Table of Content


Spring 2021, Vol. 29 No. 1

Hong Kong J. Dermatol. Venereol. (2021) 29, 3-4


Androgenetic alopecia: a trivial condition?

CK Ho 何正綱

Androgenetic alopecia (AGA, aka male-pattern baldness) is a common condition. Many well-known historical figures, for example William Shakespeare, Winston Churchill were affected by this condition. Typically, in men, the frontal areas and vertex are affected while in women hair thinning affects the vertex, leading to a change in appearance. Being often associated with a family history, it is due to a genetic sensitivity to dihydrotestosterone, resulting in miniaturisation of hair follicles and subsequent loss of hair in the frontal scalp and vertex, leaving the parietal and occipital areas relatively intact. This condition affects all ages, although it is more common with increasing age. Racial variation in the incidence and prevalence of AGA has been reported, with 50-70% and 40% of Caucasian men and women being affected by 70 years of age respectively, with a lower incidence in African-American, Chinese and Japanese populations.1

Treatment options for AGA are relatively limited. Non-surgical treatment options in men consist of oral finasteride and topical minoxidil. Treatment response is variable, with a good response in some cases while in others, these agents mainly result in a slowing of hair loss.2 In women spironolactone may also be used. These medications need to be taken long-term to avoid relapse of hair loss and may lead to side effects such as decreased libido in finasteride, irritation with topical minoxidil while spironolactone can result in hypotension, fatigue, hyperkalaemia, and headache. Low-level light therapy (LLLT) has also been used to treat AGA. It has been suggested that LLLT improves hair growth by increasing blood flow to the hair follicles and by activation of dormant hair follicles. However, although improvements were seen in hair density and hair diameter, subjects reported no significant difference.3 For cases who have not responded to non-surgical therapies, hair transplantation may be performed. Being a surgical procedure, this can result in pain, scarring as well as infection and risk of failure of the transplanted area. As a last resort, a hairpiece may be used.

Although not life-threatening, AGA can lead to emotional stress and psychological problems such as anxiety, depression as well as increase self-consciousness and decreased self-esteem, women being affected to a greater extent.4 This is well-documented in the literature. For example, Gupta et al found that in AGA patients, the main affected parameter was personal relations together with a feeling of humiliation due to AGA and impaired social function. Sawant et al found that, in younger patients, emotions were affected more affected while in older patients experienced more stigmatisation and worse functioning.5 In this issue, Bilaç et al provide further evidence that the quality of life of AGA cases are significantly affected, leading to anxiety and depression. However, these aspects of AGA are often not considered during a consultation, especially in a busy clinic. Patients are frequently reassured that the condition is not life-threatening. With the current emphasis of today's society on the importance of appearing young and attractive, patients feel under stress. Yet they may be embarrassed by their condition and may be afraid to openly discuss their concerns. Therefore, in view of these findings, empathy on the part of the clinician is important who should more aware of the psychological aspects of AGA. The emotional feelings of the patient are just as important as the physical aspects of the dermatological condition.

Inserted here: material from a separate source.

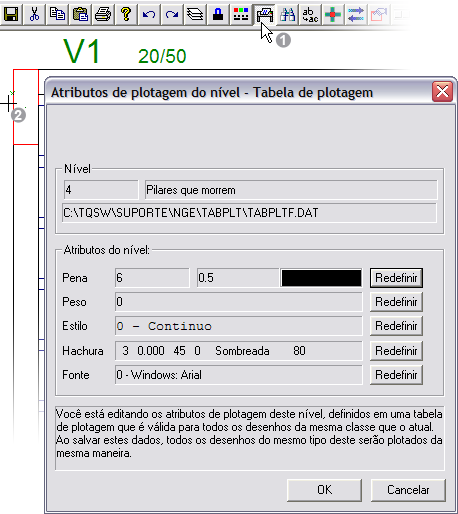The width and height of the screenshot is (458, 514).
Task: Click the yellow question mark Help icon
Action: pyautogui.click(x=126, y=14)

1. Kaliyadan F, Nambiar A, Vijayaraghavan S. Androgenetic alopecia: an update. Indian J Dermatol Venereol Leprol 2013;79:613-25.

2. Adil A, Godwin M. The effectiveness of treatments for androgenetic alopecia: A systematic review and meta-analysis. J Am Acad Dermatol 2017;77:136.

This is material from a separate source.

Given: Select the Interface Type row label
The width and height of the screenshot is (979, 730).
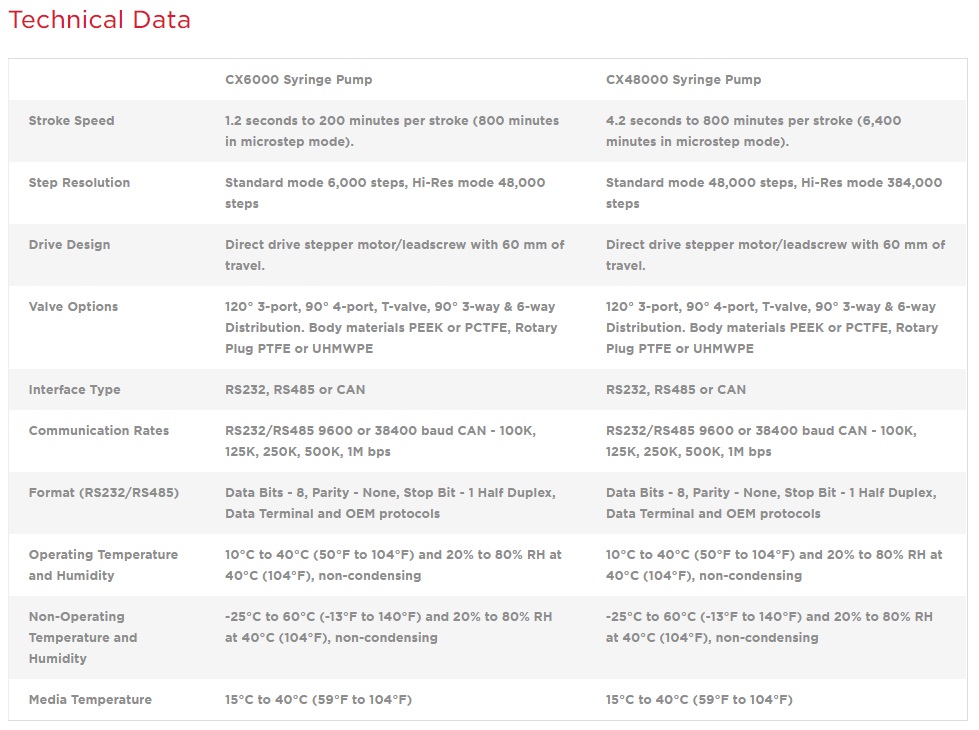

3. Kim H, Choi JW, Kim JY, Shin JW, Lee SJ, Huh CH. Low-level light therapy for androgenetic alopecia: a 24-week, randomized, double-blind, sham device-controlled multicenter trial. Dermatol Surg 2013;39:1177-83.

4. Gupta S, Goyal I, Mahendra A. Quality of Life Assessment in Patients with Androgenetic Alopecia. Int J Trichology 2019;11:147-52.

5. Sawant N, Chikhalkar S, Mehta V, Ravi M, Madke B, Khopkar U. Androgenetic Alopecia: Quality-of-life and Associated Lifestyle Patterns. Int J Trichology 2010;2:81-5.